Awhile back you asked about hooking up your tach...I ran across this thread today:
http://www.diyelectriccar.com/forums/showthread.php?t=33801

I have the same steering shaft problem on the left side and some clutch lines on the right that might be moved. I too am trying to avoid cutting metal, at least in areas near the frame for structural reasons, but I do want to keep the weight low.


----------



## ClintK (Apr 27, 2008)

RE Farmer said:


> Awhile back you asked about hooking up your tach...I ran across this thread today:
> http://www.diyelectriccar.com/forums/showthread.php?t=33801
> 
> I have the same steering shaft problem on the left side and some clutch lines on the right that might be moved. I too am trying to avoid cutting metal, at least in areas near the frame for structural reasons, but I do want to keep the weight low.

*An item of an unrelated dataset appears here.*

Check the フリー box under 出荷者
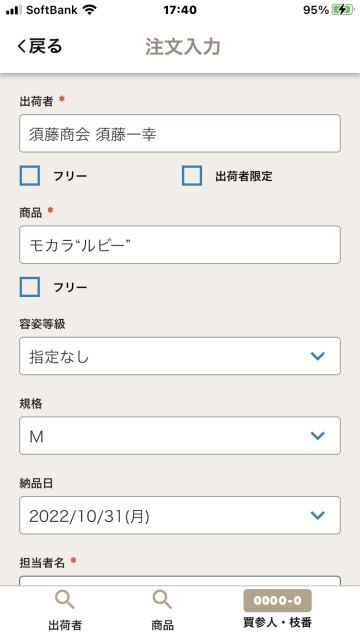This screenshot has height=640, width=360. click(30, 176)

Thanks for the link. I've browsed through probably half a dozen ways to do the tach - just haven't built up the motivation yet to sit down and figure it out for my Spit.

Actually, on that note...
Until I get a working tach, I'd like to figure out the speeds I should shift at. So using the following websites:
http://www.triumphspitfire.com/Size.html
http://www.angelfire.com/fl/procrastination/rear.html
Tire Diameter: 23"
4th 1.00, 3rd 1.39, 2nd 2.16, 1st 3.5, rev 3.99
Final Drive: 3.89
Overall 4th 3.89, 3rd 5.42, 2nd 8.40, 1st 13.62, Rev 15.51

I've seen max RPMs for the L91-4003 from 6500 to 8000. How about I make my target RPM 4000-6000 for best cooling/efficiency without getting too close to max?
1st gear would give me: 20mph - 30mph
2nd gear would give me: 32mph - 49mph
3rd gear would give me: 50mph - 76mph

Opinions? Sanity check / does all that sound reasonable?


----------



## Woodsmith (Jun 5, 2008)

The numbers look about right. 

It is how I did it many years ago when I changed from a petrol to a diesel in my Land Rover. Tach sensors were not so easily available then so I eventually put a set of distributor points on my crankshaft pulley. Worked until the first time I went off road!

Need to make sure that you are measuring your wheel radius from the ground up to the centre to allow for the flat spot at the bottom of the tyre.


----------



## ClintK (Apr 27, 2008)

Woodsmith said:


> Need to make sure that you are measuring your wheel radius from the ground up to the centre to allow for the flat spot at the bottom of the tyre.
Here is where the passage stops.